# [Activity]
Among the lines below, count those with "computer". Give only the number.

==============================

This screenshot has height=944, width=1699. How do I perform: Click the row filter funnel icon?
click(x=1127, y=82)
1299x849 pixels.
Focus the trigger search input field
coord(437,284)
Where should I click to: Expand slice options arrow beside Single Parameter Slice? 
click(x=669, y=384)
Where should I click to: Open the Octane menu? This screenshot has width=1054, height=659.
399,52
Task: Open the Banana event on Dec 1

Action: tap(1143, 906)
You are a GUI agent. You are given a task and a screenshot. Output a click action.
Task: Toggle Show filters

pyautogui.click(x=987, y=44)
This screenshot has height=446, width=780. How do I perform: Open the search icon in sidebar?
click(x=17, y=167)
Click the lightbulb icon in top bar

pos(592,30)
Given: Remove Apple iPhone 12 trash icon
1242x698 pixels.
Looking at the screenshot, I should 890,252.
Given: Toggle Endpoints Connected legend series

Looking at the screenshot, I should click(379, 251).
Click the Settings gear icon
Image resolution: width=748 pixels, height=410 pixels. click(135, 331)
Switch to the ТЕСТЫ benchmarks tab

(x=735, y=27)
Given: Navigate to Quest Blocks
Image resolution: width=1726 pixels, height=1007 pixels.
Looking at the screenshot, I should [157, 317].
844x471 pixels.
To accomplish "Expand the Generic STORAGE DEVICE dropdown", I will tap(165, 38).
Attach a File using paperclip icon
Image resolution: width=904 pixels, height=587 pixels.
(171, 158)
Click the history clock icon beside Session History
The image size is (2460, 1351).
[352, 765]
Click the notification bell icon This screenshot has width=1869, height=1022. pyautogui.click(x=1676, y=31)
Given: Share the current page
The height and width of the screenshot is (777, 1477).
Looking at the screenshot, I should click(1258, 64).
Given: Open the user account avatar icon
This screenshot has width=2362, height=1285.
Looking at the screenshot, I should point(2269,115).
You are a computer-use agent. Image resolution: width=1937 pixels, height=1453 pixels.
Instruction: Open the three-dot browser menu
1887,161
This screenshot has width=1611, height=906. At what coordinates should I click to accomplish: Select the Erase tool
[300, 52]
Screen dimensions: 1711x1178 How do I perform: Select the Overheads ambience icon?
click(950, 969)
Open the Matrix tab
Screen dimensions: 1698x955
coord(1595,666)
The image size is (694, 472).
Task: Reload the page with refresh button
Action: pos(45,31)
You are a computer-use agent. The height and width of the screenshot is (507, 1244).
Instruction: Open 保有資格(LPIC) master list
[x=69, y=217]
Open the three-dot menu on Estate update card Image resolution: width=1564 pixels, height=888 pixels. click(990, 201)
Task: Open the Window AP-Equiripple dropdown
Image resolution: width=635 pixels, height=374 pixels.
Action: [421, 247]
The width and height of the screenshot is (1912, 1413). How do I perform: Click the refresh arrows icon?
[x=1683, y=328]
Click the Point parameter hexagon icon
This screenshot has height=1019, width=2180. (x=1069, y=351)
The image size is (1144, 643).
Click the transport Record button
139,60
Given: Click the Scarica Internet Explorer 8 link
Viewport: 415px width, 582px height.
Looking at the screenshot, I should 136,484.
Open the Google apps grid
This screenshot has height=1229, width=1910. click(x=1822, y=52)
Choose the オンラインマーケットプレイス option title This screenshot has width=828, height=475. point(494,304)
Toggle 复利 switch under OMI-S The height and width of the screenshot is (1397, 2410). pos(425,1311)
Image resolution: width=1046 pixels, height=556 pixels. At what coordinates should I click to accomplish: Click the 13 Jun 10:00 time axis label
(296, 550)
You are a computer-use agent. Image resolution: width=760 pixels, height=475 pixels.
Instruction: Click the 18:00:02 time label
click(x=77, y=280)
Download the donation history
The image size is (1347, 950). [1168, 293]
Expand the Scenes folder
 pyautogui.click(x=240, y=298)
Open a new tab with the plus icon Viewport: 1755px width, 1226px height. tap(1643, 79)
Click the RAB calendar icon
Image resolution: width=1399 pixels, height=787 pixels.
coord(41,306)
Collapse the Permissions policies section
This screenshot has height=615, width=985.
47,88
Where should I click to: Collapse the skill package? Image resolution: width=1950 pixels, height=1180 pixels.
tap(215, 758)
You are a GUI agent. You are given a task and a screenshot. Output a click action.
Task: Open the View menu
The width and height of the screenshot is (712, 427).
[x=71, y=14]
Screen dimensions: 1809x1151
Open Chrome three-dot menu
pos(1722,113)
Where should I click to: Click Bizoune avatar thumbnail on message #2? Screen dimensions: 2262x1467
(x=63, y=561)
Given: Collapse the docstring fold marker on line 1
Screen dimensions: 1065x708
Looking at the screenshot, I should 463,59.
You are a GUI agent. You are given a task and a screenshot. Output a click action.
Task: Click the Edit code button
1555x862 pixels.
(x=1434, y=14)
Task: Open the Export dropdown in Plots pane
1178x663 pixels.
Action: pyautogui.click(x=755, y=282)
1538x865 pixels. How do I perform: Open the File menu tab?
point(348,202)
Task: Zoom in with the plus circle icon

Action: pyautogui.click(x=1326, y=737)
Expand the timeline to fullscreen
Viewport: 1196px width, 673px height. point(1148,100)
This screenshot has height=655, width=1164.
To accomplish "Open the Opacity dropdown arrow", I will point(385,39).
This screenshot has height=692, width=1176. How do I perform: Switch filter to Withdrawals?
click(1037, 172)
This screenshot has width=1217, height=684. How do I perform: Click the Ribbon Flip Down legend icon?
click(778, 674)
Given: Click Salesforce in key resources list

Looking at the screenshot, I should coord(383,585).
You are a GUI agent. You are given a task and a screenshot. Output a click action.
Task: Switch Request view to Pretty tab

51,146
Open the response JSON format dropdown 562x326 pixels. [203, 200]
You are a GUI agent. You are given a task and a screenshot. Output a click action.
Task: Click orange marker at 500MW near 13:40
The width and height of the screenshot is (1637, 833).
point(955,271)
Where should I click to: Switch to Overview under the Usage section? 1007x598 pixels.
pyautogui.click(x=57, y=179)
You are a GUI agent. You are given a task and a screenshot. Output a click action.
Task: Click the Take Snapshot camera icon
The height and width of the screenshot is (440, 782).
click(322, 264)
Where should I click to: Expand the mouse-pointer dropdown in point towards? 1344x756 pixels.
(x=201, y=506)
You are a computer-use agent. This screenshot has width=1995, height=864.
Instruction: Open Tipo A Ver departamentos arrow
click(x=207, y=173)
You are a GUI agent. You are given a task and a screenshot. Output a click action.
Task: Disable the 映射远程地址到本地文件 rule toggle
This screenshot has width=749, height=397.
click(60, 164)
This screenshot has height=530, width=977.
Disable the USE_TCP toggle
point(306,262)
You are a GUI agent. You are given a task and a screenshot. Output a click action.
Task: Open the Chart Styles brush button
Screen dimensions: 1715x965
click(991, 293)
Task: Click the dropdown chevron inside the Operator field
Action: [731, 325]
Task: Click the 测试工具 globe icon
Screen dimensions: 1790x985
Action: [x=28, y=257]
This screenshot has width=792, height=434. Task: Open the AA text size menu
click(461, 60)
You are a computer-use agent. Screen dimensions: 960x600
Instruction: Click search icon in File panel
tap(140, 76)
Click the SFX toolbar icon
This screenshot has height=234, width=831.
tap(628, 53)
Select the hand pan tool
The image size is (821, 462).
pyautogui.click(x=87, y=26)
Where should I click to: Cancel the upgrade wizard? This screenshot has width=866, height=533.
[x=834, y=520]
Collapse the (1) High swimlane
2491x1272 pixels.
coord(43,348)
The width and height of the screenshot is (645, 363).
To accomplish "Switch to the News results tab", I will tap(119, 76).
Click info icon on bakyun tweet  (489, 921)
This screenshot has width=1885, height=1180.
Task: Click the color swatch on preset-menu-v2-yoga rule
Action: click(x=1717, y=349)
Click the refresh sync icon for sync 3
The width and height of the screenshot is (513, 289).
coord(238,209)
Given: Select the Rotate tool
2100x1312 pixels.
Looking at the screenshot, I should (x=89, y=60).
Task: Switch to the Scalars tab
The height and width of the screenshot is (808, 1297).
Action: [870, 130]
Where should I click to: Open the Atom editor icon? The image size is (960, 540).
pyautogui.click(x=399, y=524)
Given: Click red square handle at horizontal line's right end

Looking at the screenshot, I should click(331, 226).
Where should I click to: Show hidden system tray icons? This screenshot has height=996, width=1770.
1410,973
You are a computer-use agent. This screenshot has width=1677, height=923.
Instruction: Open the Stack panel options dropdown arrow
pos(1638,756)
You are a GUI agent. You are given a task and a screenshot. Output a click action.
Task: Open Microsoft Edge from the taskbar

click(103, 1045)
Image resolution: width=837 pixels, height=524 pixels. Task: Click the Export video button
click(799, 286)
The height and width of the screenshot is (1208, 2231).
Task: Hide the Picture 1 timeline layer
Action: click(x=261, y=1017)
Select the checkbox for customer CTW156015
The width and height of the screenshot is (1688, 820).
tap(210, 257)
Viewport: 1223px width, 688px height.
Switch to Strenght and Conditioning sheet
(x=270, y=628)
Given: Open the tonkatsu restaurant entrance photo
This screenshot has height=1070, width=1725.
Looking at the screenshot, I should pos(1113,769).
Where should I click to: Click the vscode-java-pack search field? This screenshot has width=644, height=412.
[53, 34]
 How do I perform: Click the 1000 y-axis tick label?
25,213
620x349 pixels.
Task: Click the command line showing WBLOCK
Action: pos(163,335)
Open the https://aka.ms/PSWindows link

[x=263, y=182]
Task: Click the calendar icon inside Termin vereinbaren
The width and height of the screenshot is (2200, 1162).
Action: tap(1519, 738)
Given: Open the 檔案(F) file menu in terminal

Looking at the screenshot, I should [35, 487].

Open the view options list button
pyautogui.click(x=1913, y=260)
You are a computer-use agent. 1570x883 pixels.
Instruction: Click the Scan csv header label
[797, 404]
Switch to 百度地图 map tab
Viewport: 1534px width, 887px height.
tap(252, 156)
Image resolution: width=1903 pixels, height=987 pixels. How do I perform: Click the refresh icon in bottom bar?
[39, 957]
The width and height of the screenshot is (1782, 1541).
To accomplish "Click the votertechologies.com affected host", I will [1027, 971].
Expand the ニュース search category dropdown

==============================

# [Response]
7